Analyst · Elemer Piros with Cantor. Your line is now open

Yes, thank you very much for that. And so Bruce, if you compare the data that you just presented, I thought the mice data, was the data with 520 as impressive as this was?

Bruce Given

COO

So first for the wild type DNA model, it was very similar I would say between ARC-520 and ARO-HBV although that’s a model that’s purely indicative of cccDNA. At that time we had not created this new plasmid model to knock out that, our X trigger. So we did not have anything comparable with ARC-520. We didn’t know to build that. So this is – but I think with respect to cccDNA derived transcripts, this would look very similar I would say to what was achieved with ARC-520.

Christopher Anzalone

President and CEO

And also keep in mind we are talking about S here and we think S is important, but we know a little bit that the other gene products are important as well and so it’s important to point out that we are not just knocking down S, we are knocking down as we mentioned in our prepared remarks we think everything this virus is producing and one of those important ones is X antigen. Gilead has done some very interesting work that suggests the real importance for X antigen. And so we think that any RNAi therapy that does not knock down X is going to do it at its parallel.

Elemer Piros

Analyst · Elemer Piros with Cantor. Your line is now open

Okay, okay. And Bruce in the long term follow up data that you’ve also presented with 520, I think the RNAi product was given four to seven times or four to nine, monthly infusions. At what point was entecavir stopped? Or was it continuous?

Bruce Given

COO

So entecavir was used in these patients. So they started you know a line when they got their first dose of ARC-520 and they are still continuing today entecavir.

Elemer Piros

Analyst · Elemer Piros with Cantor. Your line is now open

Okay, okay. Okay, so that probably didn’t have an impact on triggering those response.

Bruce Given

COO

No historically the nukes really do very little for antigenemia. And you know in the -- those rare cases of course where they do get seroclearance, which is extremely rare, then you see the antigenemia fall but for the most part the nukes are well known to not be very helpful especially with respect to surface antigen.

Elemer Piros

Analyst · Elemer Piros with Cantor. Your line is now open

Okay. And just the last question to Ken. Ken, how do you envision the cash burn changing, now that you’re moving back into the clinic with potentially five programs by the end of next year?

Ken Myszkowski

CFO

So if you look at our history of our cash burn this past year we spent about $56 million excluding CapEx and the year before that it was probably about $10 million additional when we are heavier into the clinic. So if you look at our historical cash burn when we were in the clinic and expect to see some increase there in 2018.

Elemer Piros

Analyst · Elemer Piros with Cantor.

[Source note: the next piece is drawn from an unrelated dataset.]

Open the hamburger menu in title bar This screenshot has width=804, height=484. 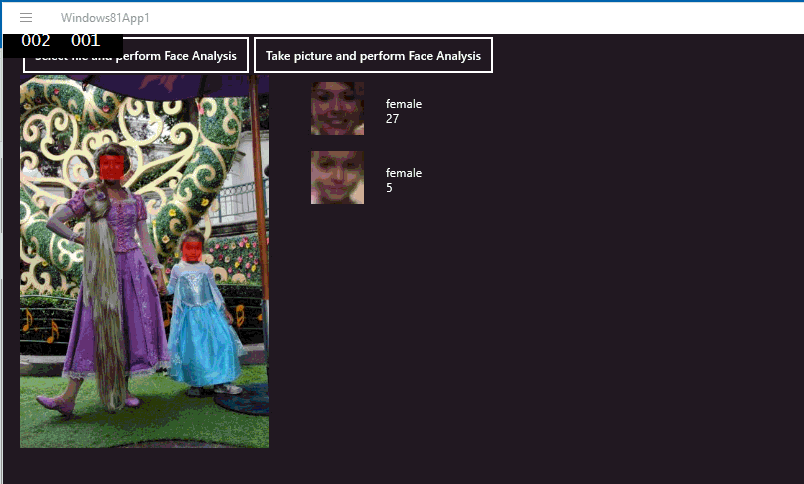(26, 17)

Your line is now open

Okay, thank you very much gentlemen.

Ken Myszkowski

CFO

Okay, thanks very much.

Operator

Operator

We are not showing any further questions in queue at this time. I’d like to turn the call back to Chris Anzalone for any closing remarks.

Christopher Anzalone

President and CEO

Thank you all and happy holidays and we wish you a happy new year and we look forward to seeing you in 2018.

Operator

Operator

Ladies and gentlemen, thank you for your participation in today’s conference. This concludes the program and you may now disconnect. Everyone have a great day.